#### Recorded data ####
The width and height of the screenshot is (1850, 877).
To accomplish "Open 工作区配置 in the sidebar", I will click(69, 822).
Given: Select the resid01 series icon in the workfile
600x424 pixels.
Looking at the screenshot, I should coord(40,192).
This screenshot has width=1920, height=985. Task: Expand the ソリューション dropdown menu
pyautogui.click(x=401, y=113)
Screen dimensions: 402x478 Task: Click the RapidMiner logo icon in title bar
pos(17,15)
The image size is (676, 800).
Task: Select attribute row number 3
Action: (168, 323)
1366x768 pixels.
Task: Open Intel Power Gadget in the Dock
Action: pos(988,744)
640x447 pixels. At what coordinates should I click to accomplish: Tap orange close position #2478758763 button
####
**Work order**
Find all lines holding the word "accomplish" in the records above and copy them.

**Solution to this exercise**
To accomplish "Open 工作区配置 in the sidebar", I will click(69, 822).
640x447 pixels. At what coordinates should I click to accomplish: Tap orange close position #2478758763 button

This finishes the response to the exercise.